IDF to redefine cyber defense units as ‘combat’ in new classification of soldiers’ roles


New changes define four categories of soldiers:
1. full-fledged combatants
battle soldiers
3. facilitators of weapons
4. home-front soldiers



In part of an extended process of defining categories of soldiers within the IDF which is near completion, the IDF is expected to define some of its cyber units as attack units.

IDF soldiers engaged in cyber security – Photo:

The IDF spokesman only officially confirmed that defining “who is a ‘combatant'” in the IDF had been “approved and agreed to by [Lt. Gen.

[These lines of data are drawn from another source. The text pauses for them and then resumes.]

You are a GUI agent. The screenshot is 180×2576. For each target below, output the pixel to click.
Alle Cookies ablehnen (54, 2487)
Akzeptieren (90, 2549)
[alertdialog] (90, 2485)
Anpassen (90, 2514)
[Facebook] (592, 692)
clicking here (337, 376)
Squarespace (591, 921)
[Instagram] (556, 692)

Benny Ganz] the Chief-of-Staff” and would be “distributed” throughout “relevant units” in the IDF after an additional approval from Gantz.

But in light of a highly specific May 29 online statement by the IDF (subsequently removed) on the issue plus the IDF confirmation that the same process under discussion in May has gotten approvals at the highest level, it appears that the new definitions from the May statement are going forward.

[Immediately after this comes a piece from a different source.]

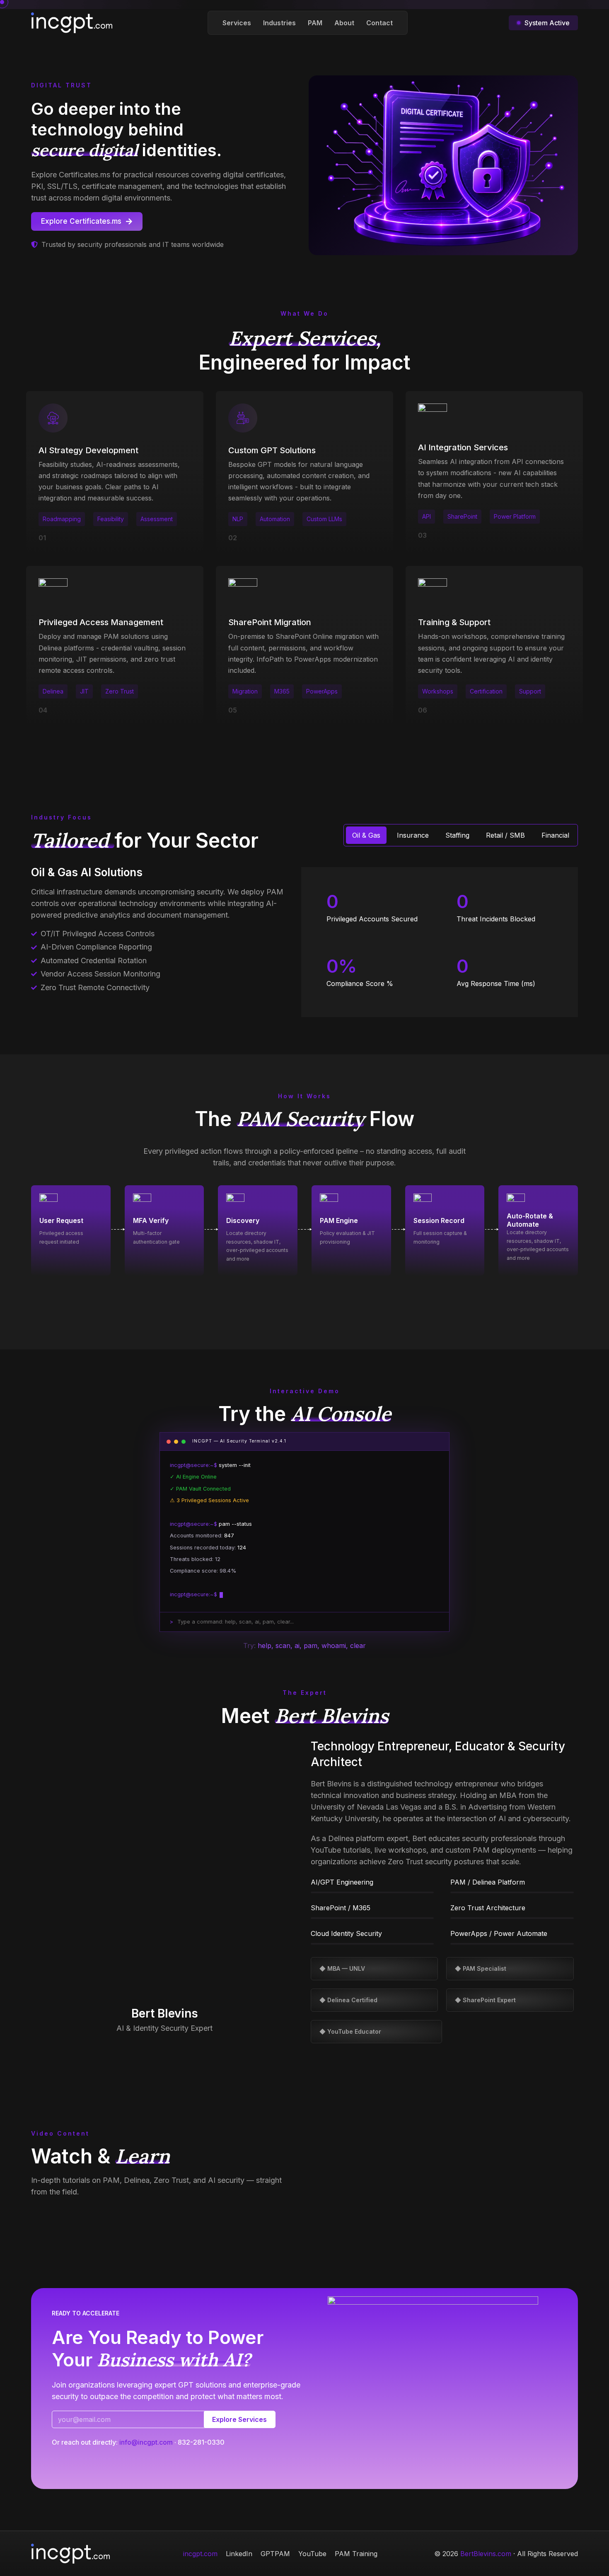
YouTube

Essentially, the expected change defines four categories of soldiers: full-fledged combatants, battle soldiers, facilitators of attacking weapons and home-front soldiers.

Full-fledged combatants are those whose “lives are in immediate physical danger,” battle soldiers are those who are on the battlefield with the combatants, but fulfilling only support functions and facilitators of attacking weapons could be long-range artillery or, more notably cyber units.

The inclusion of cyber units in a category distinguish for using attacking weapons is one of the few times that any Israeli official has publicly recognized that Israeli cyber units are used for attack purposes and not only defensive purposes, and stood out among the new definitions.

Asked about the change, former IDF international law division head Col. (res.) Liron Libman said that a key question was “what was the goal of the new definitions?”

Libman dismissed the definitions being turned for use against Israel.

For example, even to try to recast some non-state hostile actors (terrorists not connected with a country) as being civilians or less than combatants, and trying to make them immune to attack by the IDF, would run into the law of armed conflict’s rules.

He said that those rules already widely define combatants as including those facilitating hostilities even if they themselves are not fighting in a direct and physical way.

Libman added that having a spectrum of combatant was probably more a symbolic change to maintain the exclusivity of the “fighting soldier” in an age of modern technologies blurring those boundaries.

But he did agree that it was noteworthy that the expected new definitions officially recognized cyber units as offensive and not merely defensive.